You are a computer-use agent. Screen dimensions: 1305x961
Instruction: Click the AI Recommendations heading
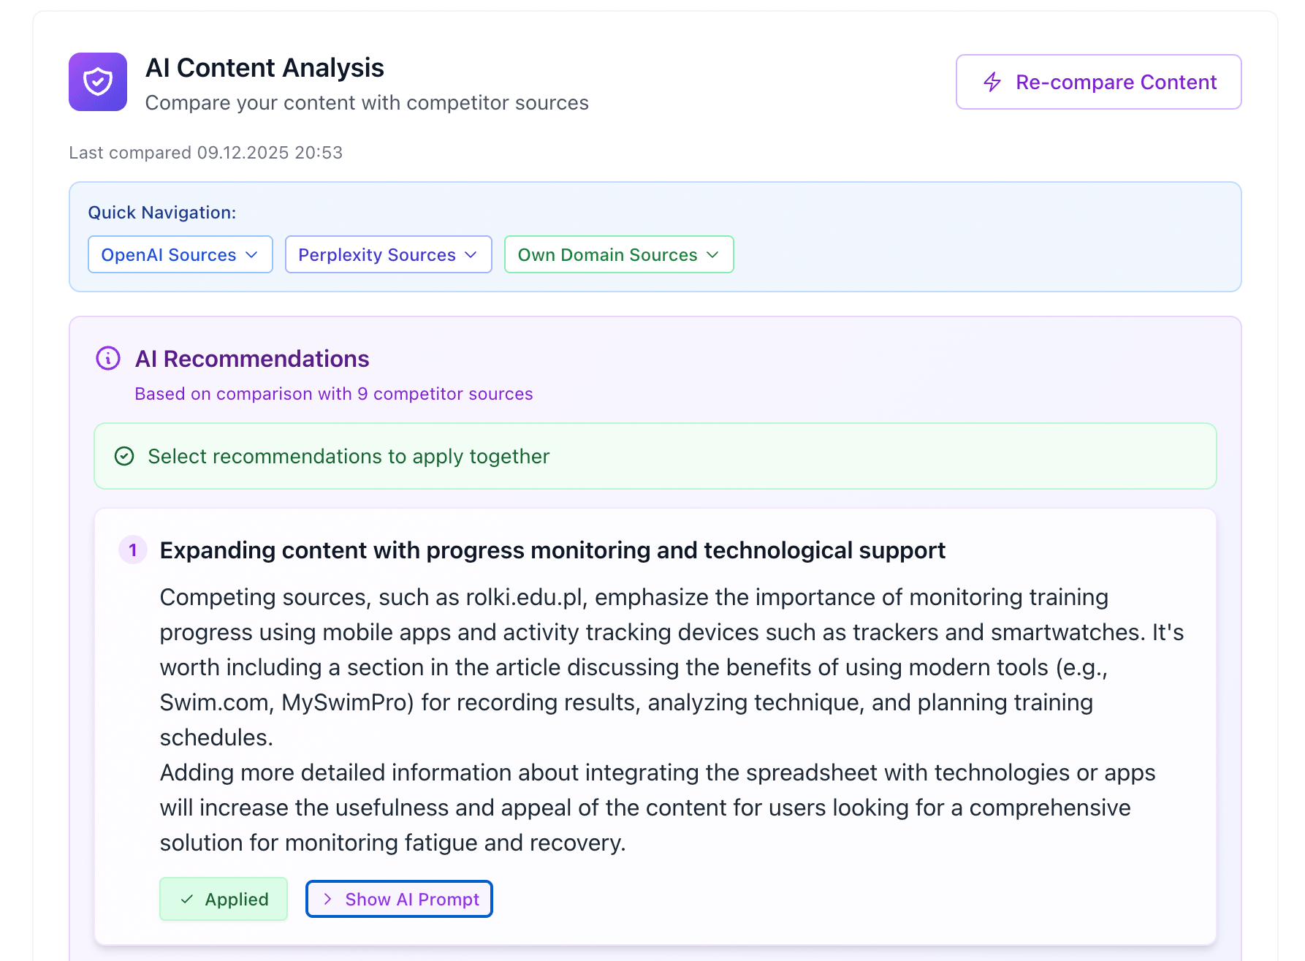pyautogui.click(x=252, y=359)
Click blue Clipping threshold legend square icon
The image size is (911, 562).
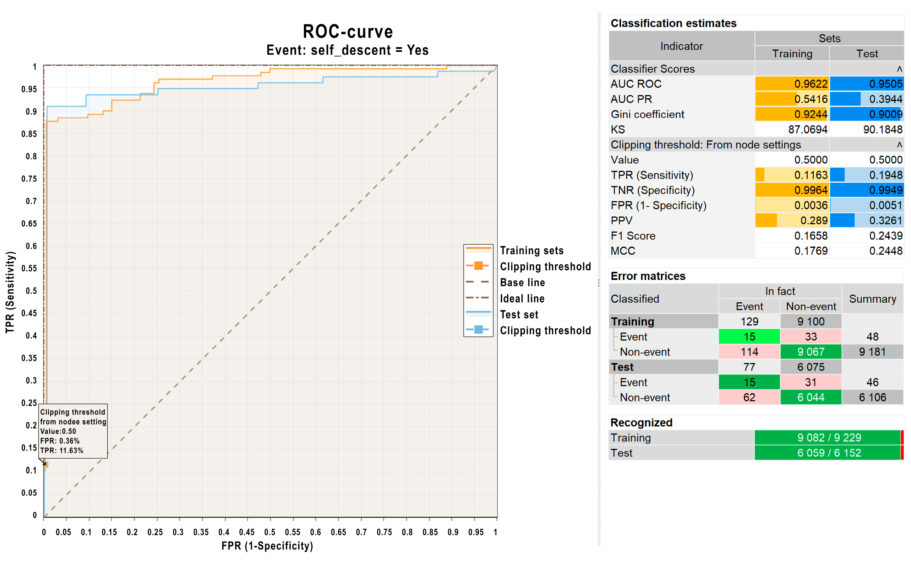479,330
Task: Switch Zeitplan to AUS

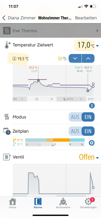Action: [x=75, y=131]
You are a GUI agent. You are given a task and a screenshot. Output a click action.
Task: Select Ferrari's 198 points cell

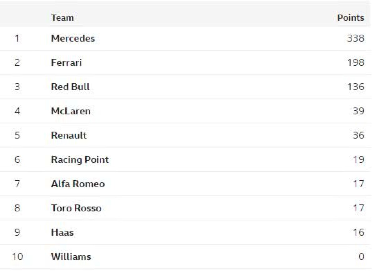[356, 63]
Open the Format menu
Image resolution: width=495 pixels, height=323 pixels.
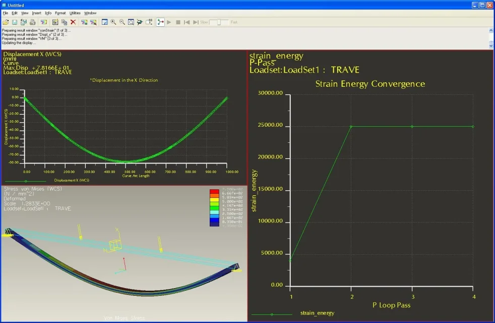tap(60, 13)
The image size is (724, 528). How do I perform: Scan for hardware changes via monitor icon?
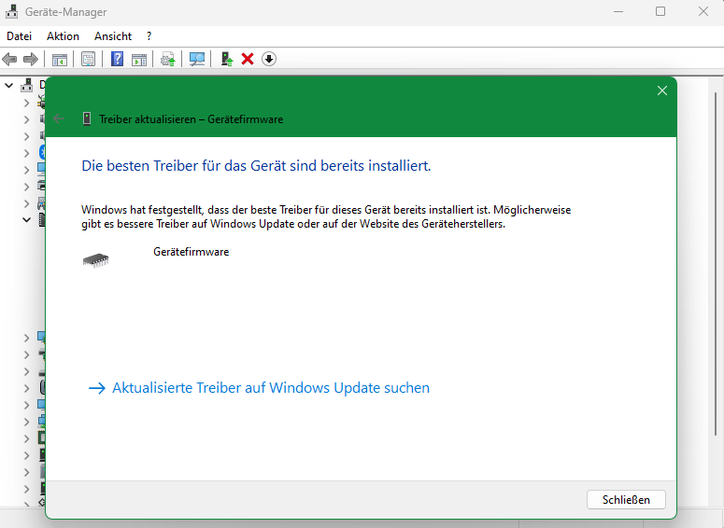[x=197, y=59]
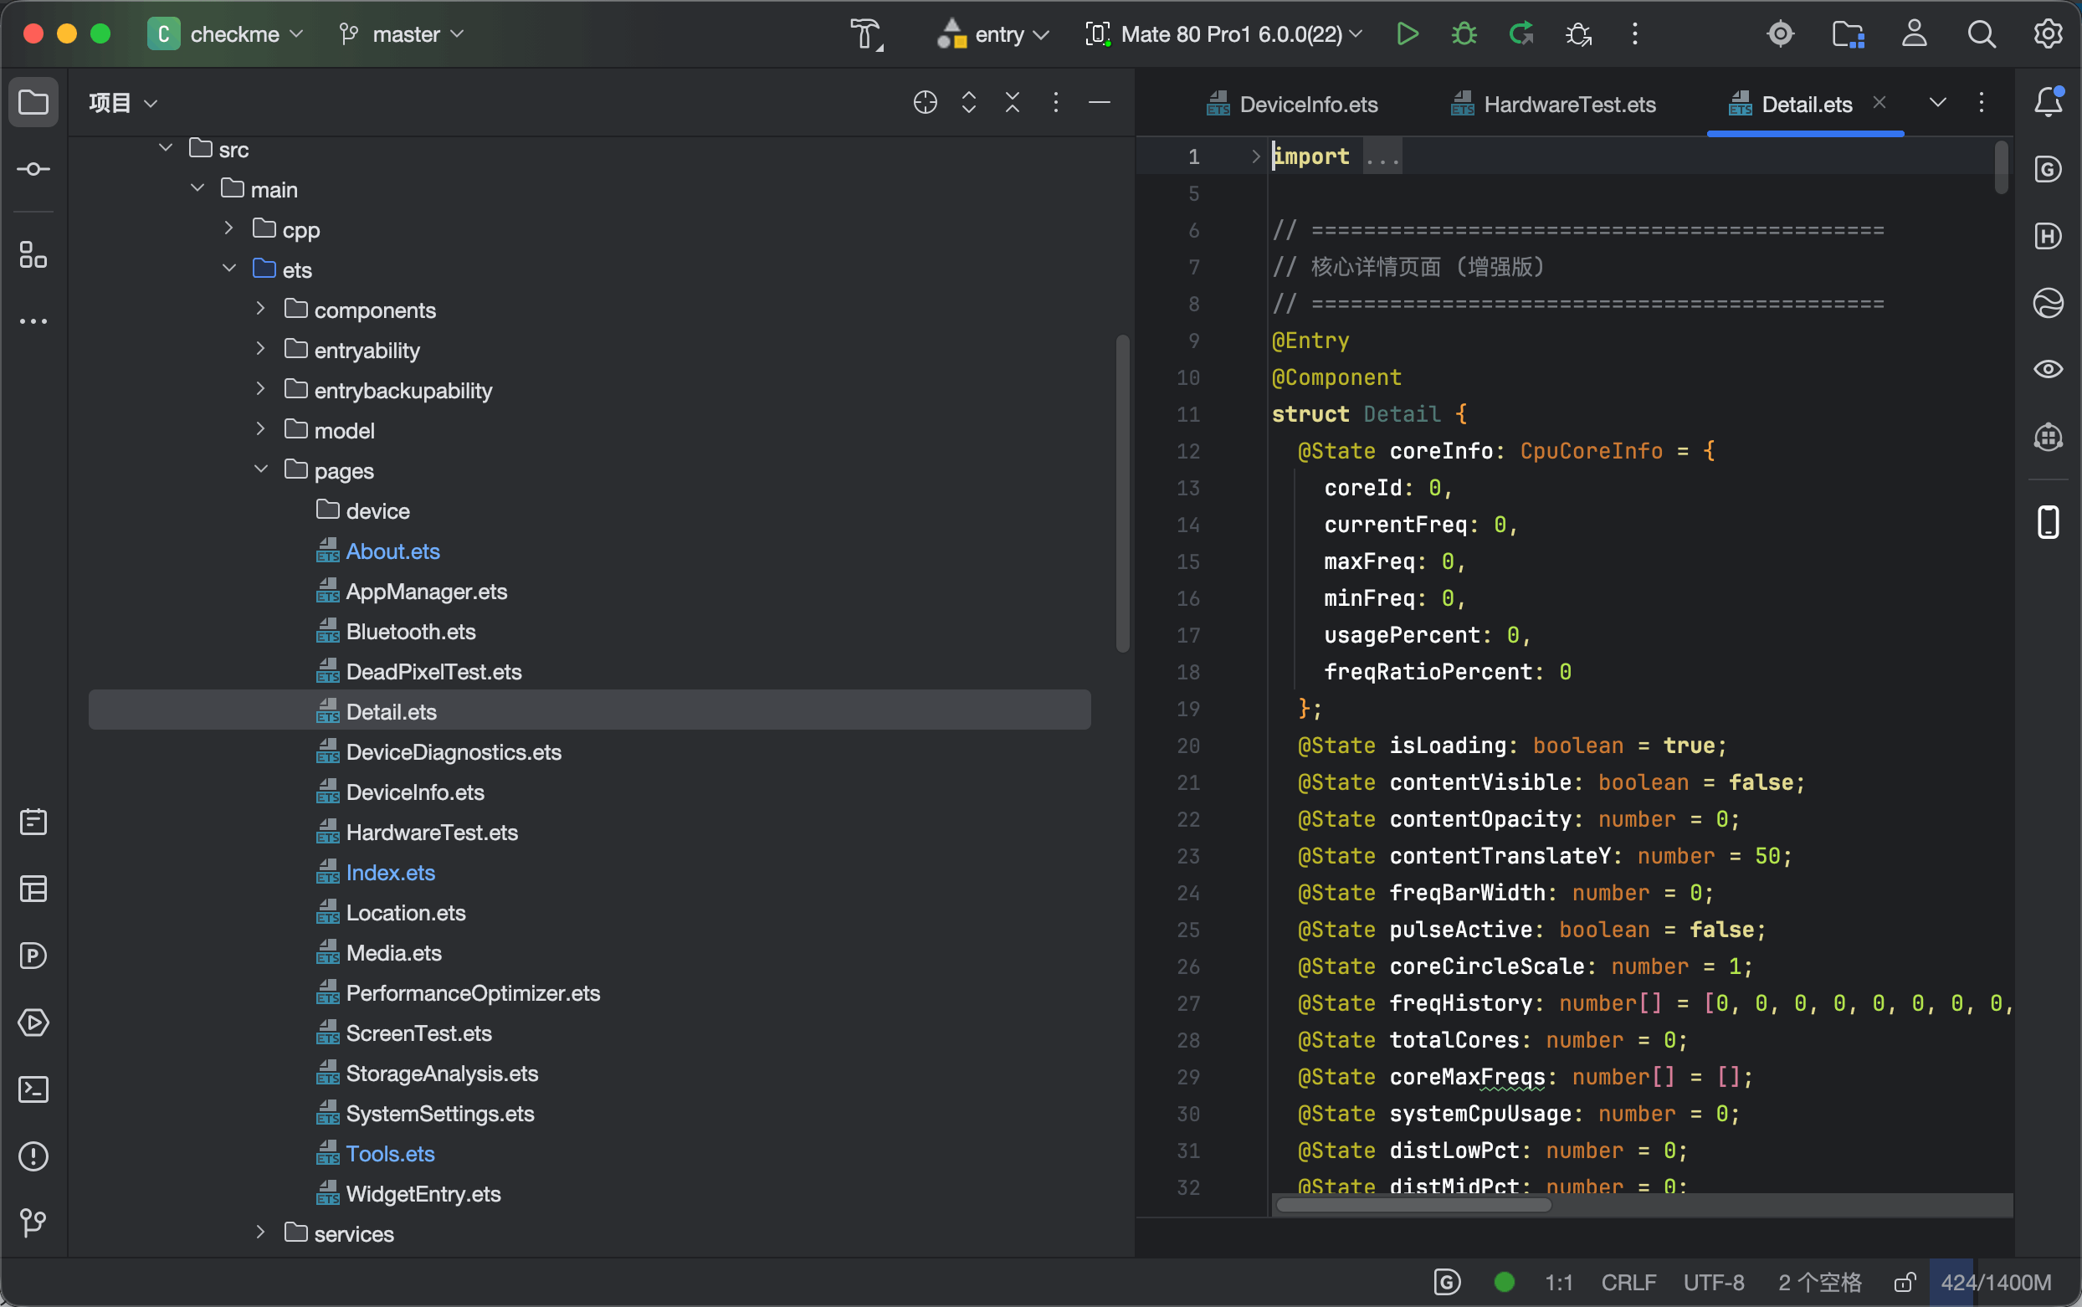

__________

Lay out the lines as a JSON list of strings, one string per line, starting at the line that contains "Task: Switch Zeitplan to AUS" and ending at the last line above, with both ends included. Skip blank lines and leave the pictures out of the answer.

[
  "Task: Switch Zeitplan to AUS",
  "Action: [x=75, y=131]",
  "You are a GUI agent. You are given a task and a screenshot. Output a click action.",
  "Task: Select Ferrari's 198 points cell",
  "[356, 63]",
  "Open the Format menu",
  "Image resolution: width=495 pixels, height=323 pixels.",
  "tap(60, 13)",
  "The image size is (724, 528). How do I perform: Scan for hardware changes via monitor icon?",
  "[x=197, y=59]"
]